╔══

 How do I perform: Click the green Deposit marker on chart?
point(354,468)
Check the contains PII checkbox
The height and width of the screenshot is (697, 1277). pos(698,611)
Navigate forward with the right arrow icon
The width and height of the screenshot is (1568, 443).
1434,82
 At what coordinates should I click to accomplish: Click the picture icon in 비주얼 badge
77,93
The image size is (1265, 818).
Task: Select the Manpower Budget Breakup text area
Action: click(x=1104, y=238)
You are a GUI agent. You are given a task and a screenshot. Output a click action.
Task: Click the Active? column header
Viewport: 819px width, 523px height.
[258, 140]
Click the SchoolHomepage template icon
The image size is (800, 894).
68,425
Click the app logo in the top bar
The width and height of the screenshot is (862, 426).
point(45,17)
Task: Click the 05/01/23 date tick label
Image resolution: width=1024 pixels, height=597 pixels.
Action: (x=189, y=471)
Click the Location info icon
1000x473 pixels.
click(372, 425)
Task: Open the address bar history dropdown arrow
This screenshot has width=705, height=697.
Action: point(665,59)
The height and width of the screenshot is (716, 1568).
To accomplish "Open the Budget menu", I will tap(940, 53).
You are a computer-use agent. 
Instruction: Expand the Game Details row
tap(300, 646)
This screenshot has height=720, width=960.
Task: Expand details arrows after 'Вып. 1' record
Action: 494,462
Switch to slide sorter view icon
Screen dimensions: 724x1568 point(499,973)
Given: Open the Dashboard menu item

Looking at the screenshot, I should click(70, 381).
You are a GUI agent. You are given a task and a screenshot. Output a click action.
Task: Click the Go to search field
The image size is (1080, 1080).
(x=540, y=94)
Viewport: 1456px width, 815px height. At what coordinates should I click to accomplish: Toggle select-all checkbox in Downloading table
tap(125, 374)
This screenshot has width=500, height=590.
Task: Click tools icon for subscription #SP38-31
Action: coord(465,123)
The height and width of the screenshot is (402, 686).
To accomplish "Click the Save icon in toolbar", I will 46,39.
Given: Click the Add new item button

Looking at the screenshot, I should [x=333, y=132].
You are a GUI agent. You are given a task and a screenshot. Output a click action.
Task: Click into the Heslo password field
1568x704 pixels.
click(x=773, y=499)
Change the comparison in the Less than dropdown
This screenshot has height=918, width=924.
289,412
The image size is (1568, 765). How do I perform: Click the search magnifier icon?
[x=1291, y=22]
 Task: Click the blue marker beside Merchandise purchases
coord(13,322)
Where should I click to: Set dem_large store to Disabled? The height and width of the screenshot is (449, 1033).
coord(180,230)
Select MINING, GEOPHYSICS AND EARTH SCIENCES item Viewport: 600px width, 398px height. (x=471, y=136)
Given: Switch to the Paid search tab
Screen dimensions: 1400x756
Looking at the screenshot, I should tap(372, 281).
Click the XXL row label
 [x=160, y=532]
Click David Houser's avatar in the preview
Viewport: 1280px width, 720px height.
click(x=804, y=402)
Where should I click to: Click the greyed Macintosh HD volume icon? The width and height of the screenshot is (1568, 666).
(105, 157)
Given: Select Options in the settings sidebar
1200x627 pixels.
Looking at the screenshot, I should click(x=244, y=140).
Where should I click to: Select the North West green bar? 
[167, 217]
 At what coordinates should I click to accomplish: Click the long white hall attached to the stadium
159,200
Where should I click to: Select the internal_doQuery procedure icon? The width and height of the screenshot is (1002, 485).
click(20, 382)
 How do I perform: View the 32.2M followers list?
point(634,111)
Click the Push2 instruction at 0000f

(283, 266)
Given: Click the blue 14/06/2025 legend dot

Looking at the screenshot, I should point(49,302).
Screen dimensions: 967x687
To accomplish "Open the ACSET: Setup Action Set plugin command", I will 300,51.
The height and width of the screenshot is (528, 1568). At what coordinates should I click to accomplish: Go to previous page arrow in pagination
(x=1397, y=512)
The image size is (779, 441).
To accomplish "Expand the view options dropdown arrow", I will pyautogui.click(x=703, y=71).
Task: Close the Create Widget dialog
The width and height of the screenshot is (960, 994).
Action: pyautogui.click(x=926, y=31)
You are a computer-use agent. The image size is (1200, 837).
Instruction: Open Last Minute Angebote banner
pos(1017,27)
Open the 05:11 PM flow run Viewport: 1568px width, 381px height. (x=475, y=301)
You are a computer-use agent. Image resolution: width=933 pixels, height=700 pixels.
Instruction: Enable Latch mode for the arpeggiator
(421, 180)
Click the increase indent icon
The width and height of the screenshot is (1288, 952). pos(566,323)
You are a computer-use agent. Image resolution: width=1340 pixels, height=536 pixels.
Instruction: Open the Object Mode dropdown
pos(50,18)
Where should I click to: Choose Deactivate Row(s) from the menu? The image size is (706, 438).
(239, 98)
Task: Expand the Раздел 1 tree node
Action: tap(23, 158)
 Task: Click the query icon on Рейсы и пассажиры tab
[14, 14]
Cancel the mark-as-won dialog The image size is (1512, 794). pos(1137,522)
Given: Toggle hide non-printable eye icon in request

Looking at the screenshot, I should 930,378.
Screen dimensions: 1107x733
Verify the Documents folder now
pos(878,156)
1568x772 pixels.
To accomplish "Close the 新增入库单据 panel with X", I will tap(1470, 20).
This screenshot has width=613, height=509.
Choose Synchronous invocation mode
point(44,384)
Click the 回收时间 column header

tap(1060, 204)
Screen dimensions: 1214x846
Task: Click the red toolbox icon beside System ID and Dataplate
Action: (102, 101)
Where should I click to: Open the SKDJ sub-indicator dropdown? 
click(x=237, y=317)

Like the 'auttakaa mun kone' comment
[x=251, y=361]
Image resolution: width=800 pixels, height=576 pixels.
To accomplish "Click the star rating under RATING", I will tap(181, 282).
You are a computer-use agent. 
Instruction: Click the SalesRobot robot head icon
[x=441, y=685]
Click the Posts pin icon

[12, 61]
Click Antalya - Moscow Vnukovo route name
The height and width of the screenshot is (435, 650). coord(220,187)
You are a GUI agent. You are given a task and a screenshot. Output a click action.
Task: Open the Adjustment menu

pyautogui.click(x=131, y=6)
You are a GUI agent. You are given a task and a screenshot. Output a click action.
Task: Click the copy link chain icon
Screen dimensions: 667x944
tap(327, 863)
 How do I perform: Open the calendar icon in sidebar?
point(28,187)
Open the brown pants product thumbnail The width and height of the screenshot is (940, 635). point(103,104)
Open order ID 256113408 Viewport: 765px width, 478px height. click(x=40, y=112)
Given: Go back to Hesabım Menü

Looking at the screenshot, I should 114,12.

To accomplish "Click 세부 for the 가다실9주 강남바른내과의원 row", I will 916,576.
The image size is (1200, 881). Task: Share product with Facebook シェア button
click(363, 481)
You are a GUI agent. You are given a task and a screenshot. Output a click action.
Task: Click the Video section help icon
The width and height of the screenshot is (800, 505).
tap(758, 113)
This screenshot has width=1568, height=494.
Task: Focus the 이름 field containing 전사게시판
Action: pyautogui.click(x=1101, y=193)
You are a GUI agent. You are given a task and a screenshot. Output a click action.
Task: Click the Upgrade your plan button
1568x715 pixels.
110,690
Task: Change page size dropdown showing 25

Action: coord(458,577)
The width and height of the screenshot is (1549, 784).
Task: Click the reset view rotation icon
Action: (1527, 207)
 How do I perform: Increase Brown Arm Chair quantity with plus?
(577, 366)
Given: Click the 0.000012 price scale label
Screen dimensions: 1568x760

╚══

### What you have to do
All of the data above should be reproduced word for word.

### Task response
 How do I perform: Click the green Deposit marker on chart?
point(354,468)
Check the contains PII checkbox
The height and width of the screenshot is (697, 1277). pos(698,611)
Navigate forward with the right arrow icon
The width and height of the screenshot is (1568, 443).
1434,82
 At what coordinates should I click to accomplish: Click the picture icon in 비주얼 badge
77,93
The image size is (1265, 818).
Task: Select the Manpower Budget Breakup text area
Action: click(x=1104, y=238)
You are a GUI agent. You are given a task and a screenshot. Output a click action.
Task: Click the Active? column header
Viewport: 819px width, 523px height.
[258, 140]
Click the SchoolHomepage template icon
The image size is (800, 894).
68,425
Click the app logo in the top bar
The width and height of the screenshot is (862, 426).
point(45,17)
Task: Click the 05/01/23 date tick label
Image resolution: width=1024 pixels, height=597 pixels.
Action: (x=189, y=471)
Click the Location info icon
1000x473 pixels.
click(372, 425)
Task: Open the address bar history dropdown arrow
This screenshot has width=705, height=697.
Action: point(665,59)
The height and width of the screenshot is (716, 1568).
To accomplish "Open the Budget menu", I will tap(940, 53).
You are a computer-use agent. 
Instruction: Expand the Game Details row
tap(300, 646)
This screenshot has height=720, width=960.
Task: Expand details arrows after 'Вып. 1' record
Action: 494,462
Switch to slide sorter view icon
Screen dimensions: 724x1568 point(499,973)
Given: Open the Dashboard menu item

Looking at the screenshot, I should click(70, 381).
You are a GUI agent. You are given a task and a screenshot. Output a click action.
Task: Click the Go to search field
The image size is (1080, 1080).
(x=540, y=94)
Viewport: 1456px width, 815px height. At what coordinates should I click to accomplish: Toggle select-all checkbox in Downloading table
tap(125, 374)
This screenshot has width=500, height=590.
Task: Click tools icon for subscription #SP38-31
Action: coord(465,123)
The height and width of the screenshot is (402, 686).
To accomplish "Click the Save icon in toolbar", I will 46,39.
Given: Click the Add new item button

Looking at the screenshot, I should [x=333, y=132].
You are a GUI agent. You are given a task and a screenshot. Output a click action.
Task: Click into the Heslo password field
1568x704 pixels.
click(x=773, y=499)
Change the comparison in the Less than dropdown
This screenshot has height=918, width=924.
289,412
The image size is (1568, 765). How do I perform: Click the search magnifier icon?
[x=1291, y=22]
 Task: Click the blue marker beside Merchandise purchases
coord(13,322)
Where should I click to: Set dem_large store to Disabled? The height and width of the screenshot is (449, 1033).
coord(180,230)
Select MINING, GEOPHYSICS AND EARTH SCIENCES item Viewport: 600px width, 398px height. (x=471, y=136)
Given: Switch to the Paid search tab
Screen dimensions: 1400x756
Looking at the screenshot, I should tap(372, 281).
Click the XXL row label
 [x=160, y=532]
Click David Houser's avatar in the preview
Viewport: 1280px width, 720px height.
click(x=804, y=402)
Where should I click to: Click the greyed Macintosh HD volume icon? The width and height of the screenshot is (1568, 666).
(105, 157)
Given: Select Options in the settings sidebar
1200x627 pixels.
Looking at the screenshot, I should click(x=244, y=140).
Where should I click to: Select the North West green bar? 
[167, 217]
 At what coordinates should I click to accomplish: Click the long white hall attached to the stadium
159,200
Where should I click to: Select the internal_doQuery procedure icon? The width and height of the screenshot is (1002, 485).
click(20, 382)
 How do I perform: View the 32.2M followers list?
point(634,111)
Click the Push2 instruction at 0000f

(283, 266)
Given: Click the blue 14/06/2025 legend dot

Looking at the screenshot, I should point(49,302).
Screen dimensions: 967x687
To accomplish "Open the ACSET: Setup Action Set plugin command", I will 300,51.
The height and width of the screenshot is (528, 1568). At what coordinates should I click to accomplish: Go to previous page arrow in pagination
(x=1397, y=512)
The image size is (779, 441).
To accomplish "Expand the view options dropdown arrow", I will pyautogui.click(x=703, y=71).
Task: Close the Create Widget dialog
The width and height of the screenshot is (960, 994).
Action: pyautogui.click(x=926, y=31)
You are a computer-use agent. The image size is (1200, 837).
Instruction: Open Last Minute Angebote banner
pos(1017,27)
Open the 05:11 PM flow run Viewport: 1568px width, 381px height. (x=475, y=301)
You are a computer-use agent. Image resolution: width=933 pixels, height=700 pixels.
Instruction: Enable Latch mode for the arpeggiator
(421, 180)
Click the increase indent icon
The width and height of the screenshot is (1288, 952). pos(566,323)
You are a computer-use agent. Image resolution: width=1340 pixels, height=536 pixels.
Instruction: Open the Object Mode dropdown
pos(50,18)
Where should I click to: Choose Deactivate Row(s) from the menu? The image size is (706, 438).
(239, 98)
Task: Expand the Раздел 1 tree node
Action: tap(23, 158)
 Task: Click the query icon on Рейсы и пассажиры tab
[14, 14]
Cancel the mark-as-won dialog The image size is (1512, 794). pos(1137,522)
Given: Toggle hide non-printable eye icon in request

Looking at the screenshot, I should 930,378.
Screen dimensions: 1107x733
Verify the Documents folder now
pos(878,156)
1568x772 pixels.
To accomplish "Close the 新增入库单据 panel with X", I will tap(1470, 20).
This screenshot has width=613, height=509.
Choose Synchronous invocation mode
point(44,384)
Click the 回收时间 column header

tap(1060, 204)
Screen dimensions: 1214x846
Task: Click the red toolbox icon beside System ID and Dataplate
Action: (102, 101)
Where should I click to: Open the SKDJ sub-indicator dropdown? 
click(x=237, y=317)

Like the 'auttakaa mun kone' comment
[x=251, y=361]
Image resolution: width=800 pixels, height=576 pixels.
To accomplish "Click the star rating under RATING", I will tap(181, 282).
You are a computer-use agent. 
Instruction: Click the SalesRobot robot head icon
[x=441, y=685]
Click the Posts pin icon

[12, 61]
Click Antalya - Moscow Vnukovo route name
The height and width of the screenshot is (435, 650). coord(220,187)
You are a GUI agent. You are given a task and a screenshot. Output a click action.
Task: Open the Adjustment menu

pyautogui.click(x=131, y=6)
You are a GUI agent. You are given a task and a screenshot. Output a click action.
Task: Click the copy link chain icon
Screen dimensions: 667x944
tap(327, 863)
 How do I perform: Open the calendar icon in sidebar?
point(28,187)
Open the brown pants product thumbnail The width and height of the screenshot is (940, 635). point(103,104)
Open order ID 256113408 Viewport: 765px width, 478px height. click(x=40, y=112)
Given: Go back to Hesabım Menü

Looking at the screenshot, I should 114,12.

To accomplish "Click 세부 for the 가다실9주 강남바른내과의원 row", I will 916,576.
The image size is (1200, 881). Task: Share product with Facebook シェア button
click(363, 481)
You are a GUI agent. You are given a task and a screenshot. Output a click action.
Task: Click the Video section help icon
The width and height of the screenshot is (800, 505).
tap(758, 113)
This screenshot has width=1568, height=494.
Task: Focus the 이름 field containing 전사게시판
Action: pyautogui.click(x=1101, y=193)
You are a GUI agent. You are given a task and a screenshot. Output a click action.
Task: Click the Upgrade your plan button
1568x715 pixels.
110,690
Task: Change page size dropdown showing 25

Action: coord(458,577)
The width and height of the screenshot is (1549, 784).
Task: Click the reset view rotation icon
Action: (1527, 207)
 How do I perform: Increase Brown Arm Chair quantity with plus?
(577, 366)
Given: Click the 0.000012 price scale label
Screen dimensions: 1568x760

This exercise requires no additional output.